- Passage du document
--

Le rapport de la Banque mondiale mesure les dépenses et utilise des multiples du seuil de pauvreté pour établir des catégories comprenant les pauvres, les vulnérables, les aspirants à la classe moyenne et la classe moyenne. Il affirme qu’en 2019, la classe moyenne en Indonésie (définie comme les personnes dépensant entre 1,2 et 6 millions de roupies par mois) était le groupe qui connaissait la croissance la plus rapide du pays. Mais les auteurs ont également pris soin de noter que « la taille de la classe moyenne, les caractéristiques de ses membres et leurs rôles dépendent de la façon dont nous les définissons ».
Selon les dernières données du BPS de 2024, bien que la classe moyenne (définie ici comme les personnes qui dépensent entre 2 et 9 millions de roupies par mois) ait diminué de 9,5 millions, la catégorie des aspirants à la classe moyenne a augmenté d'environ 8,65 millions. Cela signifie que la population totale combinée de la classe moyenne et des aspirants à la classe moyenne est restée à peu près inchangée par rapport à il y a cinq ans, seule la répartition a changé. Nous ne savons pas exactement pourquoi, mais nous savons que la répartition dépend fortement de la manière dont les limites supérieures et inférieures de ces catégories sont définies en premier lieu.
C’est pourquoi il est difficile de mesurer et de formuler des conclusions définitives sur la classe moyenne. Cependant, le rapport 2019 de la Banque mondiale identifie également certaines caractéristiques d’une classe moyenne en pleine croissance, comme la tendance des consommateurs à consacrer une plus grande part de leurs revenus à des achats discrétionnaires comme les voyages et les loisirs, plutôt qu’à des biens de première nécessité comme la nourriture et le logement. Constatons-nous une baisse de ces types d’achats discrétionnaires en Indonésie, ce qui serait cohérent avec un rétrécissement de la classe moyenne ? Pas vraiment. En fait, nous constatons des preuves du contraire.
Depuis 2019, le BPS suit l'activité touristique intérieure (qui comprend les voyages d'affaires, de loisirs et les voyages pour voir la famille ou les amis). Les voyages intérieurs en 2023 ont été 16 % plus élevés qu'en 2019, année où la classe moyenne comptait apparemment 9,5 millions de membres de plus qu'aujourd'hui.

--

- Action requise 1
Dans le passage sur la classe moyenne indonésienne, énumérez les catégories que le rapport de la Banque mondiale établit à l'aide de multiples du seuil de pauvreté.
- Action requise 2
Poursuivez le passage sur la classe moyenne indonésienne après sa dernière phrase.
Les items présentés ensuite constituent un matériau indépendant du passage.

(Items du jeu de données)
--

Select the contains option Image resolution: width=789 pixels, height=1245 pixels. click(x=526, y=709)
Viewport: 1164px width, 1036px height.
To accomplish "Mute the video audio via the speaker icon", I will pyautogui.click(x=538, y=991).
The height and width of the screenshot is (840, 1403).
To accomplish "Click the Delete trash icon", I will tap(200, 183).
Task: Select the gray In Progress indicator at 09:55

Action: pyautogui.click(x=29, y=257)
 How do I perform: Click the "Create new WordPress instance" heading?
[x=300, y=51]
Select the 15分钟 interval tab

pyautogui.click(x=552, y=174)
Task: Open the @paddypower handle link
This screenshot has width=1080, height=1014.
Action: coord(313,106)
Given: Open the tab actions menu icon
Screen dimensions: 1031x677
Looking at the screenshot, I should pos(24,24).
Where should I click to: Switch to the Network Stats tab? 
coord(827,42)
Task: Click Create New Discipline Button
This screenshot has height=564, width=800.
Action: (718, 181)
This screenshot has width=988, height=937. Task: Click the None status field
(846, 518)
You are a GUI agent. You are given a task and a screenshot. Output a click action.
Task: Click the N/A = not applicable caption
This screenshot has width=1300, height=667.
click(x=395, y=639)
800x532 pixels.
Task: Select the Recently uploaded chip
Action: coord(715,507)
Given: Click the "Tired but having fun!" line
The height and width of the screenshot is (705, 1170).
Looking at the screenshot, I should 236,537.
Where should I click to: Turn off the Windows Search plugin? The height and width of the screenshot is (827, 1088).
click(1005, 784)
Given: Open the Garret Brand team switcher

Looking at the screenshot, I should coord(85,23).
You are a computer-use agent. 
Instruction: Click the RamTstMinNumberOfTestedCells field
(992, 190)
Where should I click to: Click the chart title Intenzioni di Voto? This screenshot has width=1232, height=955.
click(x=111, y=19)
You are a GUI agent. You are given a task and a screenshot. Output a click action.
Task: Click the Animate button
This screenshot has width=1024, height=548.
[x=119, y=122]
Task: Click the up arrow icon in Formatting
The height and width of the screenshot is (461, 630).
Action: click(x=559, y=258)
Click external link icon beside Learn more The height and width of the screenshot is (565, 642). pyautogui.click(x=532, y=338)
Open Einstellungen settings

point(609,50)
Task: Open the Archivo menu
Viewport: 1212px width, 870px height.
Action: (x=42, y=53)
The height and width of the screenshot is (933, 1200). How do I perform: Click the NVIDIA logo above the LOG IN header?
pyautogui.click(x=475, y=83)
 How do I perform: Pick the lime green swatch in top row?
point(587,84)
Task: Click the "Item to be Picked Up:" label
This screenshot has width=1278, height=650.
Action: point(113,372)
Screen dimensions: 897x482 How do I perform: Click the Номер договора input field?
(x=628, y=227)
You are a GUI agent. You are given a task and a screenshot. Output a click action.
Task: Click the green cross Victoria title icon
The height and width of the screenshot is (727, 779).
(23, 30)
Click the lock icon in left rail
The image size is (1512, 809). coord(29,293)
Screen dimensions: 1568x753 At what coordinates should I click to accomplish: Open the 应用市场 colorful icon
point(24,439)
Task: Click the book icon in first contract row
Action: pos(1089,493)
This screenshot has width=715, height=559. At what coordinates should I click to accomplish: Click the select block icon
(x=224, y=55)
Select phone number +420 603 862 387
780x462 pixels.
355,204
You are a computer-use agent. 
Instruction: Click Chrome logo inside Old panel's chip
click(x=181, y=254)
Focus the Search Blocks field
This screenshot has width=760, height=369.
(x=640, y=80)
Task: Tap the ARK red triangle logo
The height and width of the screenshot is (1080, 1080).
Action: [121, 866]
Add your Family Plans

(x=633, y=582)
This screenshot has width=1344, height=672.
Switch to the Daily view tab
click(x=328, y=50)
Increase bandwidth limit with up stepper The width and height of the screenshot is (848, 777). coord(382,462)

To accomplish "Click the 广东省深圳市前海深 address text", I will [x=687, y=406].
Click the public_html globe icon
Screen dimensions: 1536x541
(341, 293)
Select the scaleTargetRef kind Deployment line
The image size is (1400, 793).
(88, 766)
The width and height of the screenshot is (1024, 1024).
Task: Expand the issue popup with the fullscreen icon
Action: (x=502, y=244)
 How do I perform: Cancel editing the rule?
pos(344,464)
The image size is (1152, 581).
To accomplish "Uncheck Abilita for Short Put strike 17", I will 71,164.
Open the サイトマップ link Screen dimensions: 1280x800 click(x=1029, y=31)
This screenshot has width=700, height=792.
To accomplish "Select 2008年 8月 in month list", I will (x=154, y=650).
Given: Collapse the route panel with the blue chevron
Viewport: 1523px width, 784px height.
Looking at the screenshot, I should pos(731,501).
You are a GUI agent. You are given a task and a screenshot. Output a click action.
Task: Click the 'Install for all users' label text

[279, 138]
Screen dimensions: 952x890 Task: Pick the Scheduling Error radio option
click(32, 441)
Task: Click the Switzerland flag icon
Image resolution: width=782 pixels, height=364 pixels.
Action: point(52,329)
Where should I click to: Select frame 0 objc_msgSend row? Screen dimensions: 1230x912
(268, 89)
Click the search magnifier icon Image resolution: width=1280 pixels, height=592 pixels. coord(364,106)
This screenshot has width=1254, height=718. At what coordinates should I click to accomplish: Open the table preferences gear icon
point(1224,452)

--

- Zone de réponse 1
Les pauvres ; les vulnérables ; les aspirants à la classe moyenne ; la classe moyenne.

- Zone de réponse 2
Nous observons également une forte croissance d’autres achats discrétionnaires comme les billets de cinéma, les consommateurs indonésiens se rendant en nombre record au box-office ces derniers temps et les grandes chaînes de cinéma investissant massivement dans leur expansion pour répondre à la demande. Ce n’est pas une preuve concluante, mais cela correspond généralement à une augmentation du pouvoir d’achat plutôt qu’à un déclin de la classe moyenne.
Je ne doute pas que la pandémie ait poussé un grand nombre de travailleurs du secteur formel à se tourner vers l’économie informelle, et que certains d’entre eux n’y soient jamais retournés. Je ne doute pas non plus que des vents contraires économiques entraînent des pertes d’emplois dans certains secteurs et certaines régions, ni que le secteur manufacturier soit faible. Mais si l’on considère la croissance économique récente de l’Indonésie, même au cours des quelques années qui ont suivi la pandémie, elle a été assez forte. Et si l’économie croît alors que la classe moyenne se réduit, où vont les gains de cette croissance ?
On pourrait arguer que tout cela est aux mains d’une élite restreinte, au sommet de l’échelle sociale, ou que la croissance est alimentée presque exclusivement par des investissements qui ne génèrent pas d’emplois ni de hausses de revenus généralisées. Mais il faut faire quelques contorsions pour y parvenir. L’explication la plus simple serait de reconnaître que définir et mesurer la classe moyenne est difficile et imprécis, et que le récent rapport du BPS n’est qu’un élément d’un tableau économique plus vaste.